Tradotto nella vita quotidiana: non è solo “mettere in sicurezza” oggi. È dire che, su una porzione ampia di territorio, non si potrà costruire. E questo incide su valore delle case, investimenti, prospettive per i giovani, e perfino su dove aprire un negozio o un’attività agricola. Il decreto aggiorna il Piano di Assetto Idrogeologico e arriva dopo monitoraggi con droni sulla zona interessata.

Dentro le case “vietate”: recuperi, lacrime e oggetti che valgono una vita

L’emergenza non si misura solo con le ordinanze. Si misura con ciò che resta indietro. E a Niscemi, in zona rossa, i vigili del fuoco stanno accompagnando gli sfollati a recuperare effetti personali: circa 300 interventi, 70-80 al giorno.

Francesco Turco, funzionario tecnico dei vigili del fuoco di Caltanissetta, lo racconta con parole che non hanno bisogno di effetti speciali: “È troppo pericoloso anche per gli operatori. Le persone chiedono di potere prendere le cose più care che hanno, sono momenti intensi anche per noi. Abbiamo recuperato cani, gatti, pappagalli. Molti hanno la necessità di prendere indumenti, ma anche oggetti per loro preziosi da un punto di vista affettivo come quadri, fotografie di famiglia. Ieri abbiamo accompagnato una donna, ha preso dalla sua casa una stufa per permettere alla sua famiglia di potersi scaldare nella dimora temporanea che li accoglie. La signora è scoppiata in lacrime quando le abbiamo consegnato la stufa e mi ha abbracciato”.

C’è un dettaglio che fa capire quanto sia sottile il margine di sicurezza: nelle abitazioni a 50-70 metri dal fronte non si fanno recuperi. Troppo rischio. E quando non puoi neppure rientrare per prendere un album di foto, l’idea di “casa” cambia per sempre.

Soldi, mutui, lavoro: l’emergenza economica che arriva subito dopo

Dopo la prima notte fuori casa, arriva un’altra domanda: come si paga tutto? Affitti temporanei, spostamenti, spese impreviste. Per gli sfollati sono stati annunciati i contributi del Contributo di autonoma sistemazione (CAS): 400 euro a famiglia più 100 euro per ogni componente, fino a un massimo di 900 euro al mese per nucleo.
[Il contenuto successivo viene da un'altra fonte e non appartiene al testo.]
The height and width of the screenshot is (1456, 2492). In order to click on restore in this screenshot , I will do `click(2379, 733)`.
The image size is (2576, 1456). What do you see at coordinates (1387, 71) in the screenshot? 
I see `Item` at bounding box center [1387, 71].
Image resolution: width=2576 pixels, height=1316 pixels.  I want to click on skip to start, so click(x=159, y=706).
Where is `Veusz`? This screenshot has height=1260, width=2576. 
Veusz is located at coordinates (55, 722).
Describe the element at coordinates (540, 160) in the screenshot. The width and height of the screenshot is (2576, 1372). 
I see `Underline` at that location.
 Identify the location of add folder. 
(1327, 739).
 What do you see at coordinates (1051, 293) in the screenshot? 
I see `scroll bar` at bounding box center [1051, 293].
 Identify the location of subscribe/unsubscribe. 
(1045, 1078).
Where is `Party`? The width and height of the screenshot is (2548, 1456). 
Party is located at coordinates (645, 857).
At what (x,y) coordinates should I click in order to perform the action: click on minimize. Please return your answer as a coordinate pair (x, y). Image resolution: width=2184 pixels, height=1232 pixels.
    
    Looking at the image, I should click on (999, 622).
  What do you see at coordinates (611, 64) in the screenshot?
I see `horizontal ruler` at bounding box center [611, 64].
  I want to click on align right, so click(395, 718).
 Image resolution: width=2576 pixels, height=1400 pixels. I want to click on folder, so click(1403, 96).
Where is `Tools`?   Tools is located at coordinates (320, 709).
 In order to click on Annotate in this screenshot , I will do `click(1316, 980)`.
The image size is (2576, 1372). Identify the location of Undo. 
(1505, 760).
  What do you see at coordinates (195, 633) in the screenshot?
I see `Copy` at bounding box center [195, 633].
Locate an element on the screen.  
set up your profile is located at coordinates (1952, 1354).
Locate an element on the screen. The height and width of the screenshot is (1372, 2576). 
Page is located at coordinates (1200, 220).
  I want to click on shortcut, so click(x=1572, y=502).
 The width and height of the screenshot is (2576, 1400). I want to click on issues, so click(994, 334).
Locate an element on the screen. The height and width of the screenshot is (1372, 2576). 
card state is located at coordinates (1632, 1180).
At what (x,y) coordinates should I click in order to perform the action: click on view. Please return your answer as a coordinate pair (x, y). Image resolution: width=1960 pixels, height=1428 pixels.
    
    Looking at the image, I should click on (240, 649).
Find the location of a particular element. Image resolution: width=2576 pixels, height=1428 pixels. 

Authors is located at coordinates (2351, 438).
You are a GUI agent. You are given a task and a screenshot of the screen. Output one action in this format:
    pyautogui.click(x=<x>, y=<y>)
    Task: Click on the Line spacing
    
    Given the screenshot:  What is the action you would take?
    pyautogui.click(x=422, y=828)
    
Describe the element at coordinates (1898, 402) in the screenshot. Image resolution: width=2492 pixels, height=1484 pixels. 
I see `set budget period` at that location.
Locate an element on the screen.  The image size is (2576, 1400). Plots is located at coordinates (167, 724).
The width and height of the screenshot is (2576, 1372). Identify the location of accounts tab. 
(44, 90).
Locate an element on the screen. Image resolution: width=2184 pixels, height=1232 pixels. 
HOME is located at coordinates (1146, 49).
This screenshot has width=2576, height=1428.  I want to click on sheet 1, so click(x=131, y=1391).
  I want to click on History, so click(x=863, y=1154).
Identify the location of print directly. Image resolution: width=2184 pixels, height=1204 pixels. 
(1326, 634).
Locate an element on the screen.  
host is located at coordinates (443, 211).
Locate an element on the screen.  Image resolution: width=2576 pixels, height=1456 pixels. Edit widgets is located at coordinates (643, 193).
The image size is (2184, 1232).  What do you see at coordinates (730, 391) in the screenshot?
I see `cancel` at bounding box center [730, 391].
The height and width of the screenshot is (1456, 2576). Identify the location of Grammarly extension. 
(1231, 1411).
È un sostegno concreto ma non basta a cancellare l’incertezza. Perché un conto è “resistere” qualche mese, un conto è ricostruire un progetto di vita in un’altra zona.

Sul fronte delle obbligazioni economiche, si parla anche di sospensione delle rate dei mutui e di altre scadenze, come avviene nelle calamità. La misura è importante ma apre un tema enorme: se una casa non esiste più, che futuro ha un mutuo?

Il rischio “città fantasma”: quando lo spopolamento diventa una seconda frana

Una frana può svuotare un quartiere in pochi giorni. Lo spopolamento, invece, è lento. Ma spesso è più difficile da fermare. Se centinaia di famiglie non rientrano, cambiano i flussi: meno clienti per i negozi, meno iscritti a scuola, più case chiuse, più strade silenziose. E quando il silenzio resta, a farne le spese è l’intera città, anche chi non è stato evacuato. Questo scenario non riguarda solo Niscemi. In Italia, secondo ISPRA, la popolazione residente in aree a pericolosità da frana elevata e molto elevata (P3+P4) supera 1,28 milioni di abitanti. Niscemi oggi è un caso simbolo: perché mostra quanto velocemente una mappa del rischio possa diventare una mappa della vita reale.

FAQ

Quante persone sono state evacuate a Niscemi per la frana?
Circa 1.276 cittadini, pari a circa 500 nuclei familiari, evacuati dalla zona rossa.

La zona rossa è destinata ad allargarsi?
La fascia di rispetto resta di 150 metri, ma può arretrare verso il centro se il fronte continua a cedere, perché la frana è ancora attiva.

È vero che il centro di Niscemi deve essere evacuato?
Secondo quanto riferito da Fabio Ciciliano, chi vive fuori dalla zona rossa non deve lasciare casa e il centro sulla piana è indicato come zona sicura.

Che cos’è il divieto di “inedificabilità assoluta” di cui si parla?
È un vincolo che vieta nuove costruzioni in un’area considerata a rischio, annunciato per circa 25 km² a tutela della popolazione.

Gli sfollati ricevono un aiuto economico?
Sono stati annunciati contributi del CAS fino a 900 euro al mese per nucleo, in base alla composizione familiare.